**Exercise description**
Transcribe every line below exactly; no image goes into the output.

Collected data:
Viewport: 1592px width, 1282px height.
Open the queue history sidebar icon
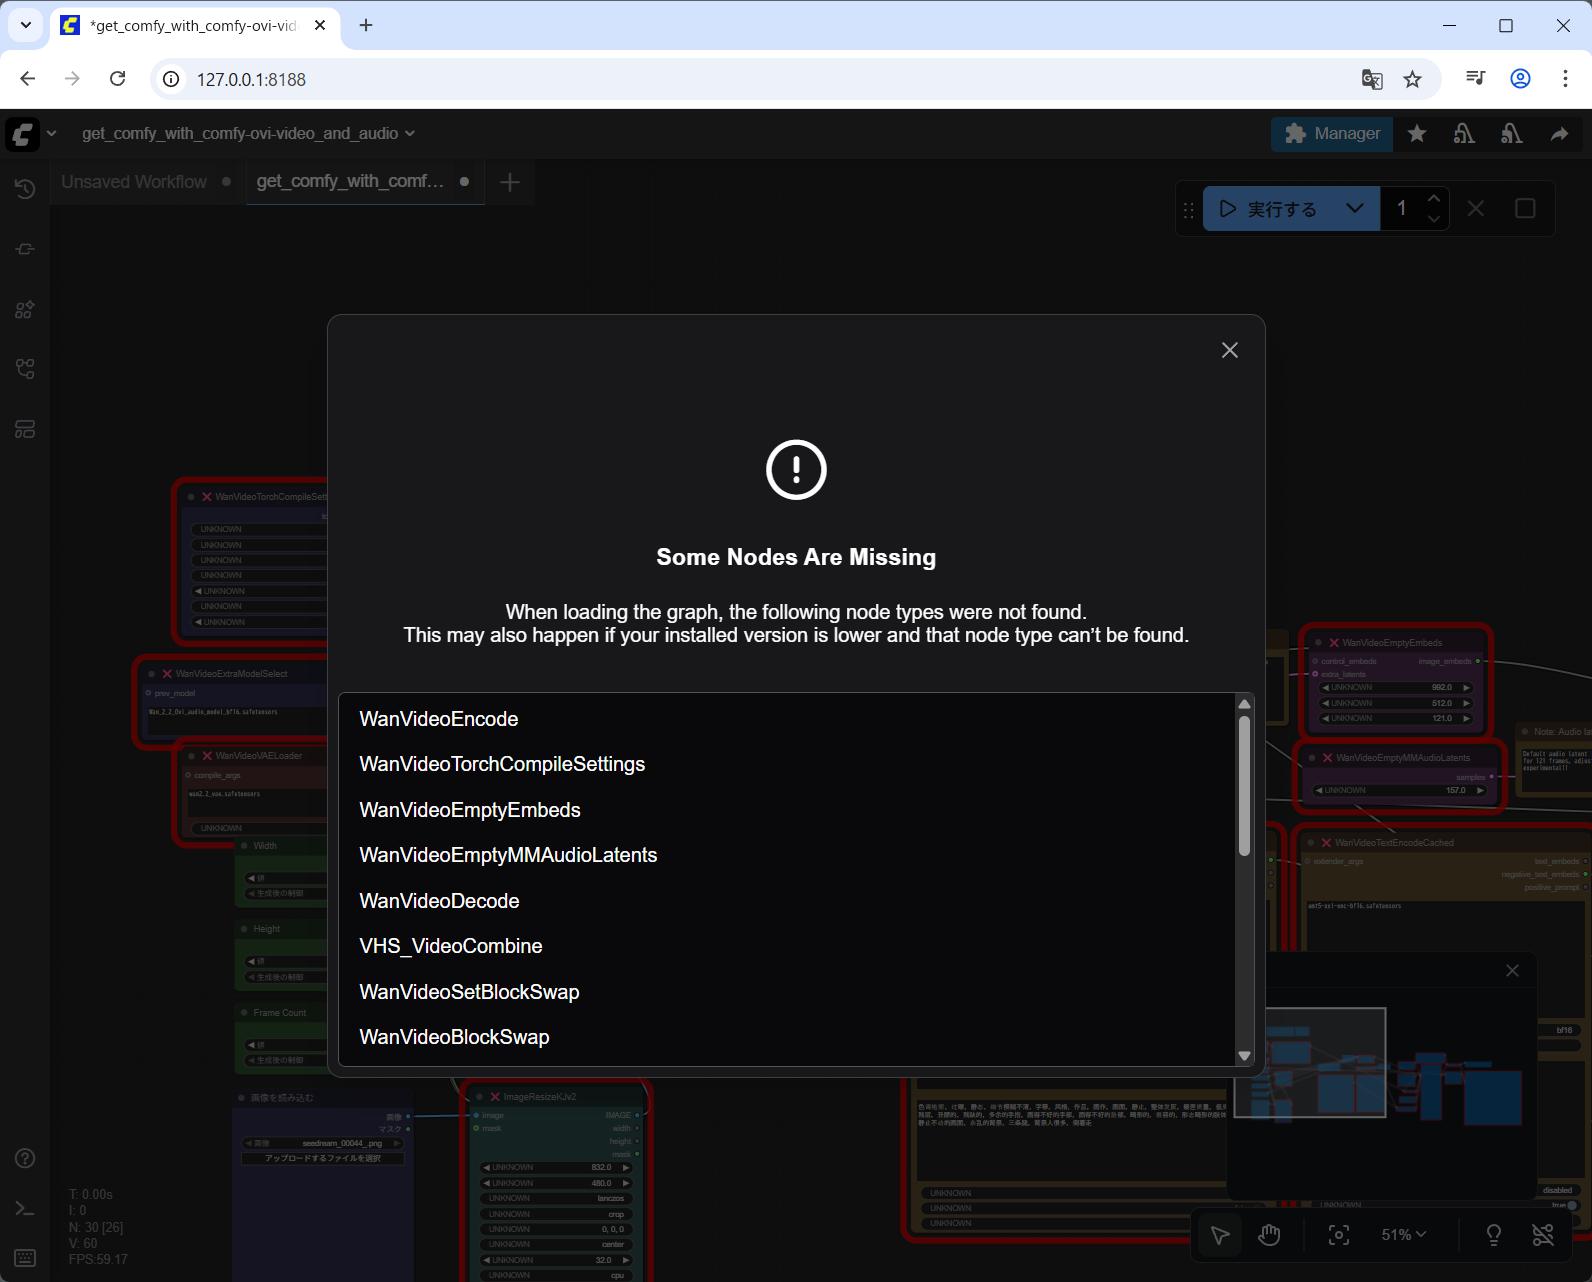point(25,189)
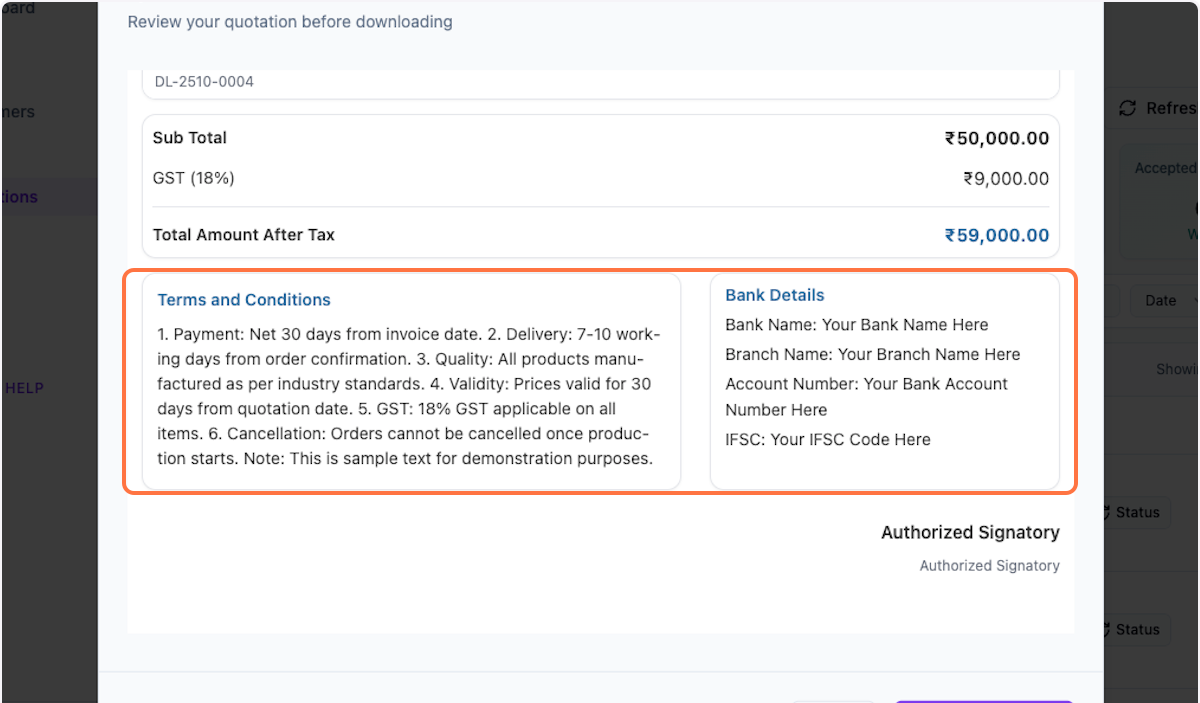
Task: Click the HELP section in sidebar
Action: [24, 388]
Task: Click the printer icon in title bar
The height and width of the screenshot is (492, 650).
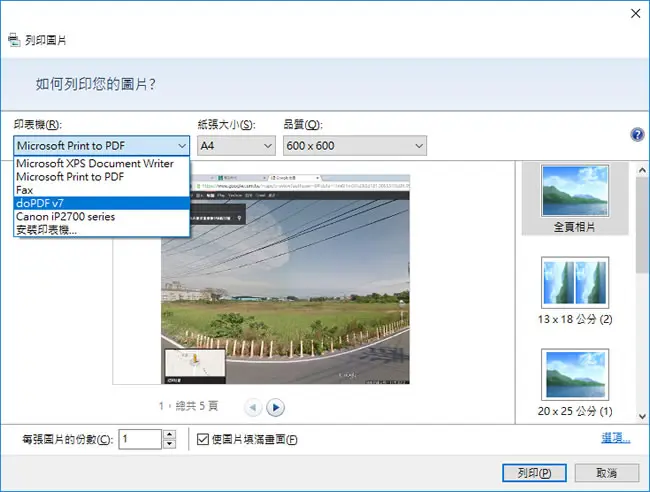Action: pyautogui.click(x=14, y=40)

**Response area**
Viewport: 1592px width, 1282px height.
Open the queue history sidebar icon
point(25,189)
Task: Click the HELP section in sidebar
Action: [24, 388]
Task: Click the printer icon in title bar
The height and width of the screenshot is (492, 650).
Action: pyautogui.click(x=14, y=40)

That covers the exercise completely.